能登半島沖地震:志賀原発の状況

能登半島沖地震:志賀原発
原子炉自動停止の設定値を超える揺れ/使用済み燃料貯蔵プールから冷却水あふれ出す

2007年3月25日午前9時42分ごろ,能登半島沖(北緯37度13.2分,東経136度41.1分)で発生したマグニチュード(Mj)6.9,震源深さ11キロメートルの地震で,志賀原発から12キロメートル(※4月1日訂正)の地点にある防災科学技術研究所K-NETの富来観測点の地表では最大加速度945.4ガル(※2013年5月30日訂正)を観測した.

志賀原発は震央から約18キロメートル(※3月29日訂正)のところにある.志賀1号炉の原子炉建屋地下2階にある地震計では226ガルを観測した,と報じられている.この値は,志賀1号炉の原子炉自動停止の設定値を超えている.警報のありなし,安全系の動作のありなしなどについて,北陸電力は発表していない.

北陸電力は,発電所の建屋内を点検中に,1号炉の原子炉建屋4階で,使用済み燃料貯蔵プールの冷却水がプールの周囲にあふれ出しているのを発見したことをあきらかにした.あふれ出た量は,約45リットルで,その水に含まれている放射能は約750万ベクレルである,と評価している.

■志賀原発の耐震設計に関するデータ

志賀原発の設計用地震動の最大加速度は1・2号炉とも
S1が375Gal,S2が490Galです.

原子炉自動停止の設定値は下記の通りです(志賀原発の保安規定より.単位:Gal).
志賀1 水平190(B2階,-1.6m),鉛直165(B2階,-1.6m),水平505(3階,28.3m)
志賀2 水平185(B2階,0.8m),鉛直165(B2階,0.8m),水平505(4階,32.5m)
(※2号炉の水平設定値が間違っていました.3月29日訂正.)

----

課題: 上にある志賀原発と能登半島沖地震についての本文を、最後の文の後から書き継いでください。

データセットの項目:
----

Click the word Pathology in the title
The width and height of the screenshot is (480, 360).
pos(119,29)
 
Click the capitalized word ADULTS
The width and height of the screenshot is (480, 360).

----

解答:
■関連する情報へのリンク

●気象庁
www.jma.go.jp/jma/index.html

●防災科学研究所の強震ネットワークK-NET
(2007/03/25) 能登半島沖の地震の強震動
www.kyoshin.bosai.go.jp/k-net/topics/Noto_070325_1.htm

●朝日新聞
北陸電の想定マグニチュード上回る 能登半島沖地震
www.asahi.com/special/070325/OSK200703250204.html

●北陸電力
志賀原子力発電所1号機 使用済燃料貯蔵プールからの水飛散について
www.rikuden.co.jp/press/attach/070325001.pdf

停電状況および設備被害状況について(3月25日22時00分現在)
www.rikuden.co.jp/press/attach/07032512.pdf

■4月1日追加
北陸電力は,志賀1号炉で観測された本震の地震データを喪失したと発表した.地震計のメモリーカードの容量が足りず,余震の記録が上書きされたと説明している.
「平成19年能登半島地震に係る志賀原子力発電所の地震動の評価について」
www.rikuden.co.jp/press/attach/07032702.pdf

また,志賀原発で観測された地震の揺れの大きさについては,つぎのように説明している.1号炉の地下2階の値は計測震度4.8で,加速度は239ガル(当初の226ガルを補正).2号炉の地下2階の値は,加速度が264ガル.